My blog went down this weekend for a couple of hours. What I want to tell you is how I learned that after all these decades working and writing about IT, I still could have lost some data, despite having what I thought were well-thought out backup procedures. Turns out I was still exposed.
Back about 20 years ago, I had my office in a small commercial building that had a music shop and a Subway on the first floor: my office was directly over both establishments. One day there was an electrical fire in the music shop, which happened when I was out taking a walk. When I returned I saw smoke rising off in the distance, and as I got closer I realized that was my building that had the fire.
That was the day that I learned about offsite backups. Back then, I had made copies of my data on tapes — tapes that were neatly stacked at the end of my desk. Had the fire damaged my building (fortunately for all of us, it didn’t), I would have been in big trouble.
Another time I was hosting my email server at a friend’s server. The friend’s basement got flooded, and my server was ruined. Thankfully he had backups and eventually I was back in business. I learned another lesson that day: make copies of everything (including the actual emails of you, my loyal subscribers) offsite.

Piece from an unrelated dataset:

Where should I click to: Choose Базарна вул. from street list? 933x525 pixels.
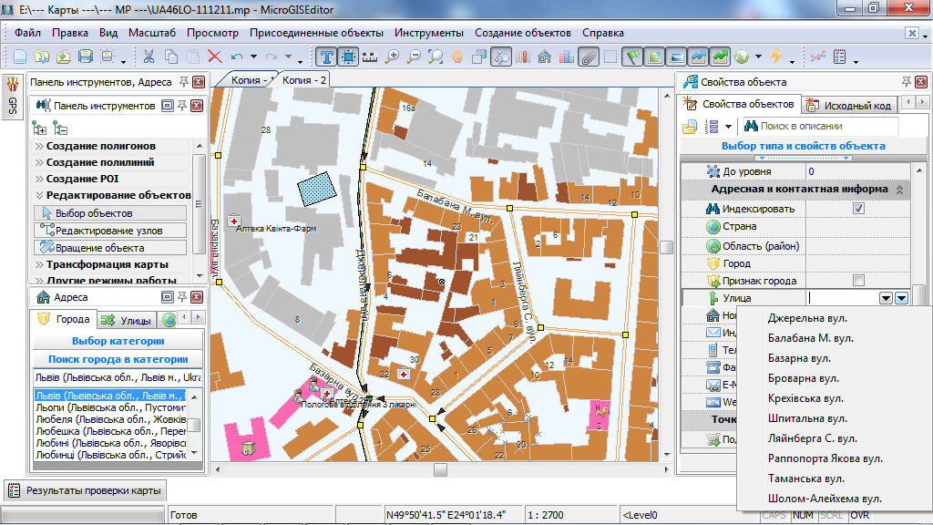click(x=800, y=358)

Anyway, back to the present day. For many years I have had a WordPress blog that was hosted at various internet providers. It currently lives at Pair.com, which is a solid provider that has exemplary customer support. I use the free tier of Uptrends.com to notify me whenever the blog or my main website goes down. I got the first email after I quit work on Friday about an hour into the outage, and promptly sent off a support email asking what was going on. Within minutes — it might have been seconds — I got a reply saying they were aware of it (good) and working on the fix (even better). Service was restored (a database corruption issue) later.
Now for years I have also maintained a shadow copy of my blog that is hosted on WordPress.com. Back when I did this, you could host a site with limited features for free. (Alas, now you have to pay a fee.) To do this, I first have to export my blog content from my Pair-based server to an XML file, and then import it to the WordPress.com server. That doesn’t take long, but I hadn’t done it in a few weeks.
Now what could I have done differently? For one thing, I could use a different hosting plan on Pair that is designed for managed WordPress deployments, and includes automatic backups. That plan costs more than my plain-Jane hosting account. Another way to approach this is to do more frequent manual backups. As you can see from a screencap of my files, in the past I was sort of cavalier about doing them, now I won’t be. I would have lost about three weeks’ worth of content had Pair not been able to restore my database.
So as you can see, I am a slow learner when it comes to backups. Many businesses are in the same boat: this is why ransom attacks are so successful, because they don’t backup everything, or as Joni sings, you don’t know what you’ve got until it is gone (I think she was talking about something other than digital data).
So the moral of my story: take the time to make the backups about the data that you care about and then think about what your life will be if something happens to the data that might not be mission critical, but is still important.
David:
Thanks for this VERY useful reminder. Cynde and I make regular backups of our home computers and keep these offsite. We always use a “father/son” strategy so we are never backing up over our only backup (which is never a good idea).
Fast forward to now; Cynde and I have taken over as webmasters for our synagogues website which is in WordPress and hosted by a very good service provider (IONOS 1and1). We have not given sufficient thought to backing up the website (either by the provider or using a WordPress plug-in). We will definitely 1) contact our provider and find out about the backups they are, or can, do of the website, and 2) look at WordPress plug-ins that do backups. Thanks again for the reminder.
Interesting Post, David. A related issue – when I read about ransomware attacks, I always wonder if the the targeted organization also has their backups compromised in some way. Because if they have clean backups the consequences might not be so dire if they don’t pay. But then there’s the related risk that sensitive information could be released by the attackers if the organization doesn’t pay
Thanks Jan and Steve for your comments. Many ransom malware versions specifically look for volume shadow backup copies and then trash them — making the case for offsite — and off network — copies more compelling. And yes, the extortion component has taken hold in their playbooks, sadly.